Across ten episodes, Trigger recycles a basic structure. A supporting character is in some kind of personal peril and, through various unlucky – and sometimes unlikely – circumstances, are driven to extremes of desperation and violence. To these people, guns are solutions to their ills, or at least a way of striking back against their oppressors, be they school bullies or the system itself. Lee Do remains, for the most part, a couple of steps behind, at least until it’s prudent for him to intervene in the final moment and save the day, which is part of the problem.

Trigger introduces its dystopian concept without a real sense of how to solve it beyond the usual handsome hero K-Drama theatrics, which feel too silly and too easy in this context. It similarly renders its villainous contingent so arch and ridiculous that it’s hard to connect them to a plot that is frightening precisely because of its believability. It wants to make the argument that Korea is basically a tinder box on the verge of complete self-annihilation, but then not to commit to that idea fully; it’s a K-Drama take on a Korea-sized premise.

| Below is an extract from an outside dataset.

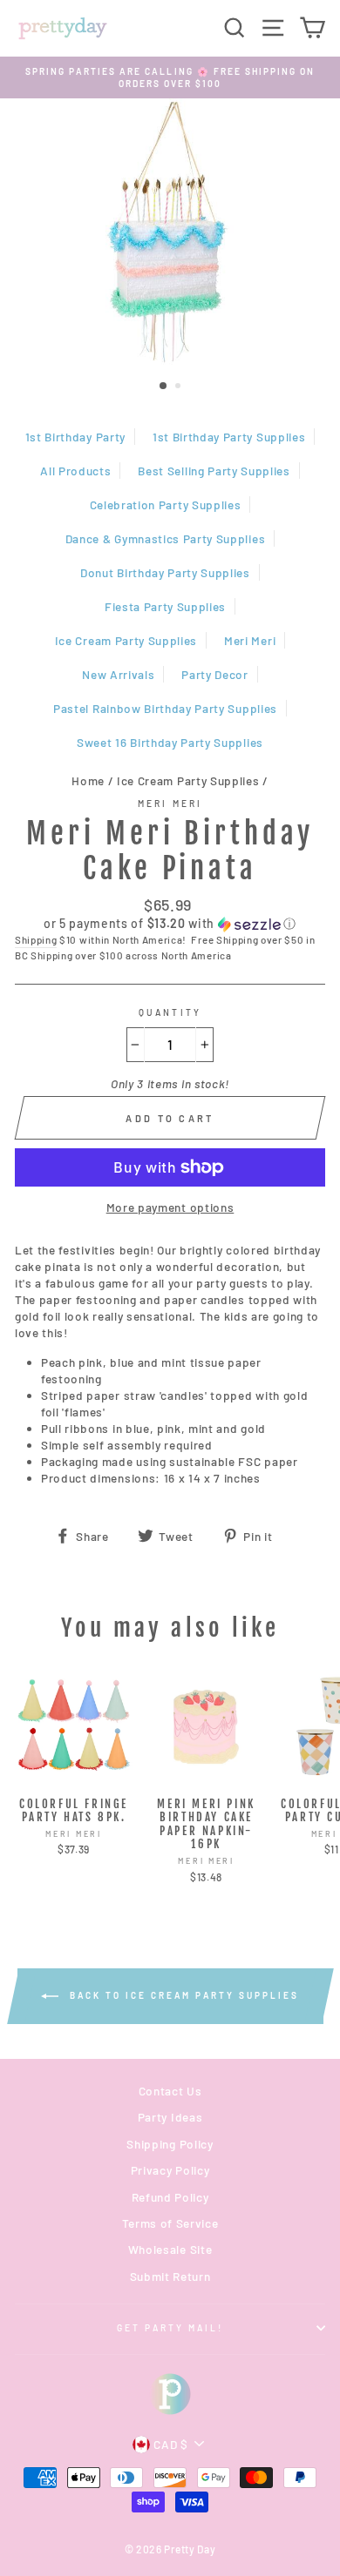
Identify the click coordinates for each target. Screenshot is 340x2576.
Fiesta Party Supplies (165, 606)
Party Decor (214, 674)
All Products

This aside, ten episodes is too many, and that aforementioned structure, while effective at building tension, begins to feel reiterative and predictable. Lee Do and Baek both feel thin and generic, the former too clichéd and the latter too ridiculous, and the overabundance of supporting players and attendant subplots becomes overwhelming. It’s handsomely styled and intermittently striking in its presentation, but ultimately Trigger bites off a bit more than it can chew.